By Gary Raynaldo     DIPLOMATIC  TIMES

Former Secretary of State George P. Shultz, who  served  as President Ronald Reagan’s secretary of state  during the peak of the Cold War with the  Soviet Union,  died Saturday at the age of 100.  Schultz served in four different cabinet posts under three U.S. presidents. But it was in his position as Reagan’s top diplomat that Shultz made his name in presiding over the peaceful end to the Cold War.   After leaving government,  Shultz taught at Stanford University in  California where he died.  Schultz was a distinguished fellow at Stanford and also professor emeritus at the university’s Graduate School of Business. 

“George Shultz was a legend. As Secretary of State, he helped achieve the greatest geopolitical feat of the age: a peaceful end to the Cold War. He negotiated landmark arms control agreements with the Soviet Union and, after leaving office, continued to fight for a world free of nuclear weapons. He also urged serious action on the climate crisis at a time when too few leaders took that position. He was a visionary.”

-Secretary of State Anthony J. Blinken

Dec. 04, 1986.   President Reagan walking with Secretary of State George Shultz outside the Oval Office  White House  (Reagan White House Photographs / Public Domain)

Shultz played a major role in shaping the foreign policy of the  Reagan administration. From 1974 to 1982, he was an executive of the Bechtel Group, a multi-national engineering and services company based in San Francisco.  Born in New York City, he graduated from Princeton University before serving in the United States Marine Corps during World War II. After the war, Shultz earned a Ph.D. in industrial economics from the Massachusetts Institute of Technology (MIT).  In 1955 he took a position on President Dwight D. Eisenhower’s Council of Economic Advisers.  In 1972, Schultz served in President Richard Nixon’s administration as United States Secretary of the Treasury.   In 1982, Schultz, who was serving as president and director of the Bechtel Group, left the company to accept Reagan’s offer to become U.S. Secretary of State.   He held that office from 1982 to 1989. Shultz pushed for Reagan to establish relations with Soviet leader Mikhail Gorbachev, which led to a thaw between the United States and the Soviet Union. He opposed the U.S. aid to rebels trying to overthrow the Sandinistas using funds from an illegal sale of weapons to Iran that led to the Iran–Contra affair.

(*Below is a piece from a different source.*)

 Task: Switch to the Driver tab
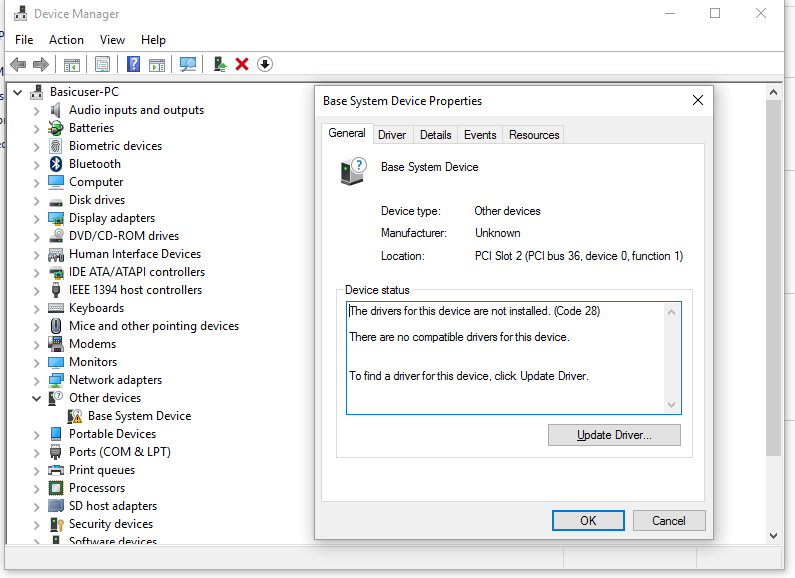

Schutz Was An Ardent Champion of Diplomacy:  Secretary of  State Blinken 

“An ardent champion of diplomacy, Secretary Shultz strengthened America’s relationships and advanced our interests with strategic brilliance and great patience. Every Secretary of State who came after George Shultz has studied him – his work, his judgment, his intellect. I know I have. Few people came to the role with as much experience as he. He had also served as Secretary of the Treasury, Secretary of Labor, director of the Office of Management and Budget, and he was a Marine in World War II. It’s as distinguished a record of public service as any in American history. Perhaps most of all, George Shultz was a patriot. He took pains to remind his fellow diplomats that their first duty was always to the American people. Before he sent new U.S. ambassadors to their overseas posts, he would invite them to his office and direct them to a huge globe in the corner. “Point to your country,” he would say. The ambassador would spin the globe and point to the country where he or she was heading. Then the Secretary would gently place their finger on the United States. “That’s your country.” He never forgot it. George Shultz was a towering figure in the history of the State Department. The work we do now is shaped by his legacy. Our thoughts today are with Secretary Shultz’s family and all those who loved him. He will be deeply missed.”